= Hitchin–Thorpe inequality =

In differential geometry the Hitchin-Thorpe inequality is a relation which restricts the topology of 4-manifolds that carry an Einstein metric.

== Statement of the Hitchin-Thorpe inequality ==
Let M be a closed, oriented, four-dimensional smooth manifold. If there exists a Riemannian metric on M which is an Einstein metric, then
 $\chi(M) \geq \frac{3}{2}|\tau(M)|,$
where χ(M) is the Euler characteristic of M and τ(M) is the signature of M.

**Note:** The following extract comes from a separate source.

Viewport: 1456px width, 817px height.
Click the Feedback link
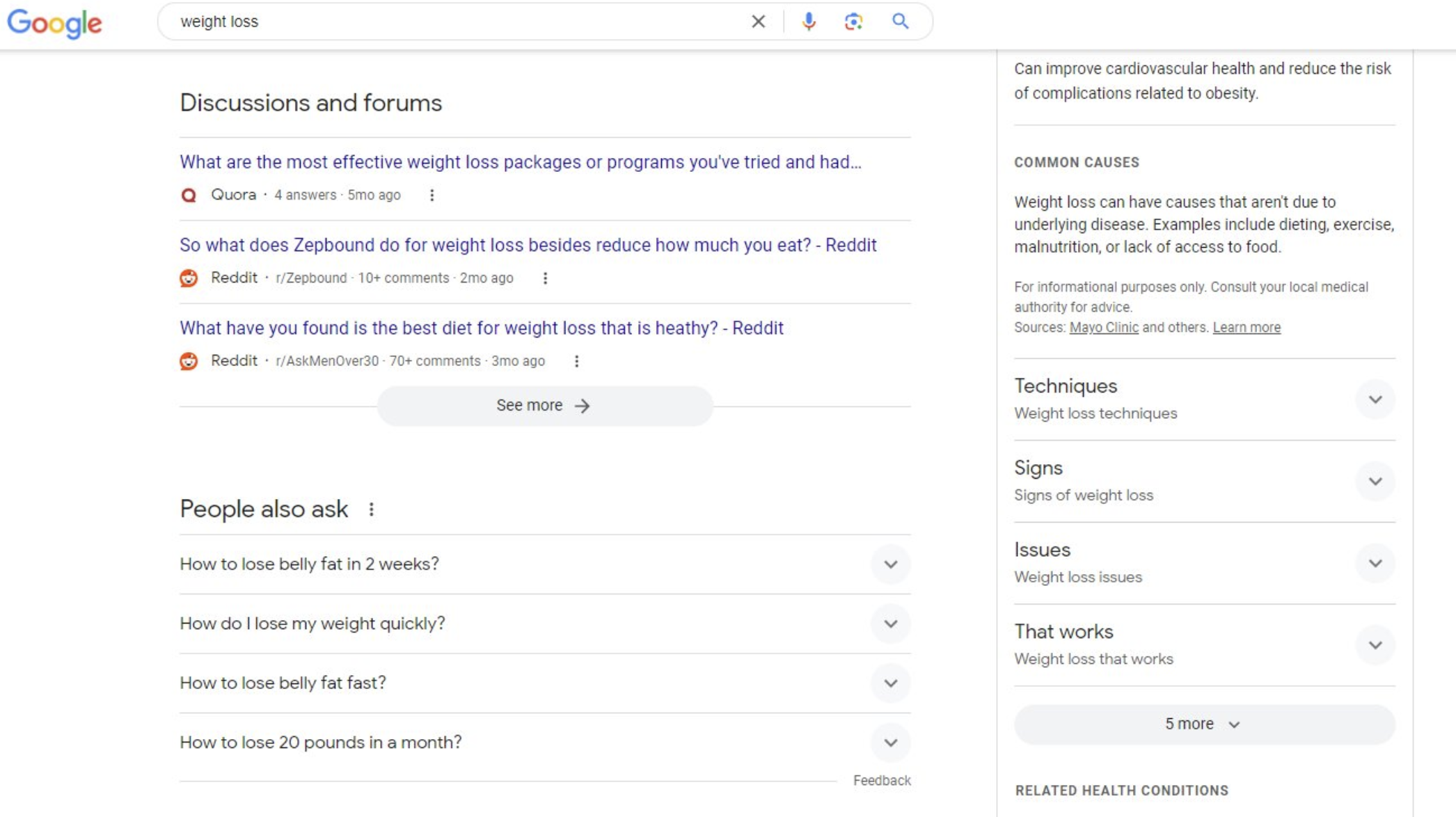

This inequality was first stated by John Thorpe in a footnote to a 1969 paper focusing on manifolds of higher dimension. Nigel Hitchin then rediscovered the inequality, and gave a complete characterization of the equality case in 1974; he found that if (M, g) is an Einstein manifold for which equality in the Hitchin-Thorpe inequality is obtained, then the Ricci curvature of g is zero; if the sectional curvature is not identically equal to zero, then (M, g) is a Calabi–Yau manifold whose universal cover is a K3 surface.

Already in 1961, Marcel Berger showed that the Euler characteristic is always non-negative.

== Proof ==
Let (M, g) be a four-dimensional smooth Riemannian manifold which is Einstein. Given any point p of M, there exists a g_{p}-orthonormal basis e_{1}, e_{2}, e_{3}, e_{4} of the tangent space T_{p}M such that the curvature operator Rm_{p}, which is a symmetric linear map of ∧^{2}T_{p}M into itself, has matrix
$$\begin{pmatrix}\lambda_1&0&0&\mu_1&0&0\\ 0&\lambda_2&0&0&\mu_2&0\\ 0&0&\lambda_3&0&0&\mu_3\\ \mu_1&0&0&\lambda_1&0&0\\ 0&\mu_2&0&0&\lambda_2&0\\ 0&0&\mu_3&0&0&\lambda_3\end{pmatrix}$$
relative to the basis e_{1} ∧ e_{2}, e_{1} ∧ e_{3}, e_{1} ∧ e_{4}, e_{3} ∧ e_{4}, e_{4} ∧ e_{2}, e_{2} ∧ e_{3}. One has that μ_{1} + μ_{2} + μ_{3} is zero and that λ_{1} + λ_{2} + λ_{3} is one-fourth of the scalar curvature of g at p. Furthermore, under the conditions λ_{1} ≤ λ_{2} ≤ λ_{3} and μ_{1} ≤ μ_{2} ≤ μ_{3}, each of these six functions is uniquely determined and defines a continuous real-valued function on M.

According to Chern-Weil theory, if M is oriented then the Euler characteristic and signature of M can be computed by
$$\begin{align}
\chi(M)&=\frac{1}{4\pi^2}\int_M\big(\lambda_1^2+\lambda_2^2+\lambda_3^2+\mu_1^2+\mu_2^2+\mu_3^2\big)\,d\mu_g\\
\tau(M)&=\frac{1}{3\pi^2}\int_M\big(\lambda_1\mu_1+\lambda_2\mu_2+\lambda_3\mu_3\big)\,d\mu_g.
\end{align}$$
Equipped with these tools, the Hitchin-Thorpe inequality amounts to the elementary observation
$\lambda_1^2+\lambda_2^2+\lambda_3^2+\mu_1^2+\mu_2^2+\mu_3^2=\underbrace{(\lambda_1-\mu_1)^2+(\lambda_2-\mu_2)^2+(\lambda_3-\mu_3)^2}_{\geq 0}+2\big(\lambda_1\mu_1+\lambda_2\mu_2+\lambda_3\mu_3\big).$

== Failure of the converse ==
A natural question to ask is whether the Hitchin-Thorpe inequality provides a sufficient condition for the existence of Einstein metrics. In 1995, Claude LeBrun and
Andrea Sambusetti independently showed that the answer is no: there exist infinitely many non-homeomorphic compact, smooth, oriented 4-manifolds M that carry no Einstein metrics but nevertheless satisfy

 $\chi(M) > \frac{3}{2}|\tau(M)|.$

LeBrun's examples are actually simply connected, and the relevant obstruction depends on the smooth structure of the manifold. By contrast, Sambusetti's obstruction only applies to 4-manifolds with infinite fundamental group, but the volume-entropy estimate he uses to prove non-existence only depends on the homotopy type of the manifold.